SELECTED EXCERPT —
Gundred or Gundreda (Latin: Gundrada) (died 27 May 1085) was the Flemish-born wife of an early Norman baron, William de Warenne, 1st Earl of Surrey. She and her husband established Lewes Priory in Sussex.

Life
Gundred was almost certainly born in Flanders, and was a sister of Gerbod the Fleming, 1st Earl of Chester, and thus daughter of Gerbod, hereditary advocate of the Abbey of Saint Bertin. She is explicitly so called by Orderic Vitalis, as well as the chronicle of Hyde Abbey. She was also the sister of Frederick of Oosterzele-Scheldewindeke, who was killed c.1070 by Hereward the Wake.

Gundred married before 1070 William de Warenne, 1st Earl of Surrey (d. 20 June 1088), who rebuilt Lewes Castle, making it his chief residence. Sometime between 1078 and 1082, Gundred and her husband set out for Rome, visiting monasteries along the way. In Burgundy they were unable to go any farther due to a war between Henry IV and Pope Gregory VII. They visited Cluny Abbey and were impressed with the monks and their dedication. William and Gundred decided to found a Cluniac priory on their own lands in England. They sent to Hugh, the abbot of Cluny, for monks to come to England at their monastery. Hugh was reluctant yet eventually sent several monks, including Lazlo, who became the first abbot. The house they founded was Lewes Priory, dedicated to St Pancras. Gundred died in childbirth on 27 May 1085 at Castle Acre, Norfolk, one of her husband's estates, and was buried at the chapter house of Lewes Priory. He was later buried beside her.

Tombstone

In the course of the centuries which followed, both tombstones disappeared from the priory. In 1774 Edward Clarke discovered Gundred's in Isfield Church (seven miles from Lewes), over the remains of Edward Shirley, Esq., who died in 1550. William Burrell had it removed on 2 October 1775 to St John's Church, Southover, where it was placed on display.

DIRECTIONS —
(1) According to the passage on Gundred, who discovered her tombstone in Isfield Church in 1774?
(2) Please transcribe the part of the passage on Gundred that opens with the words containing "Gundred or Gundreda" and closes with "Priory in Sussex.".
The material below has no connection to the passage on Gundred.

DATA EXCERPT —
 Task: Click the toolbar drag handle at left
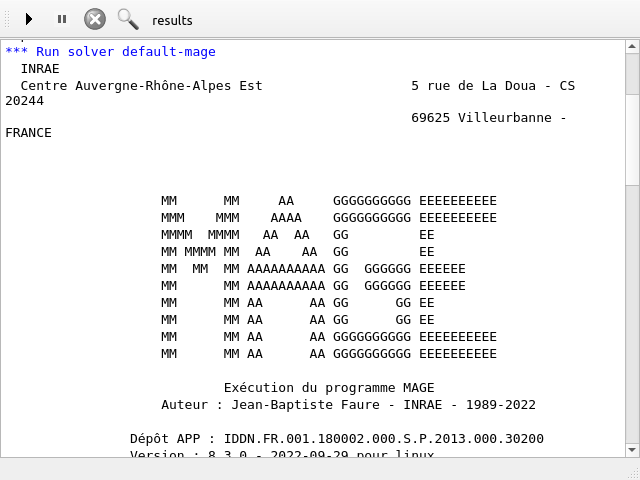6,19
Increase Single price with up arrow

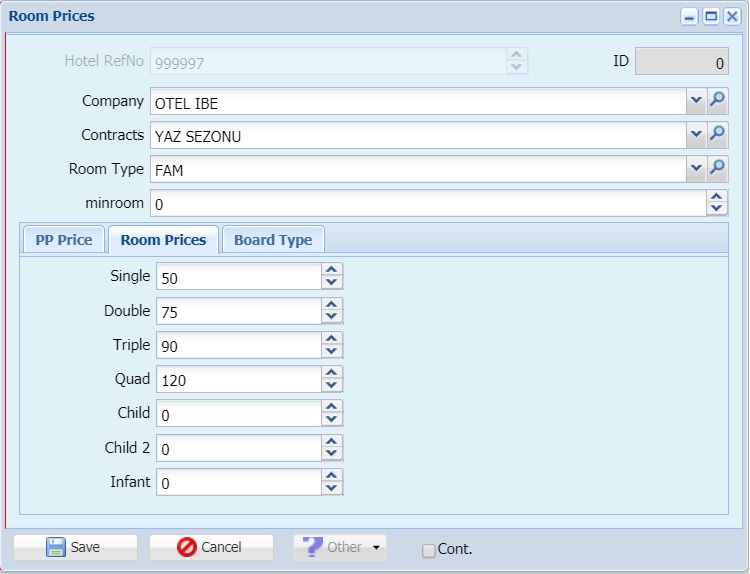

SOLUTIONS BELOW —
(1) Edward Clarke

(2)
Gundred or Gundreda (Latin: Gundrada) (died 27 May 1085) was the Flemish-born wife of an early Norman baron, William de Warenne, 1st Earl of Surrey. She and her husband established Lewes Priory in Sussex.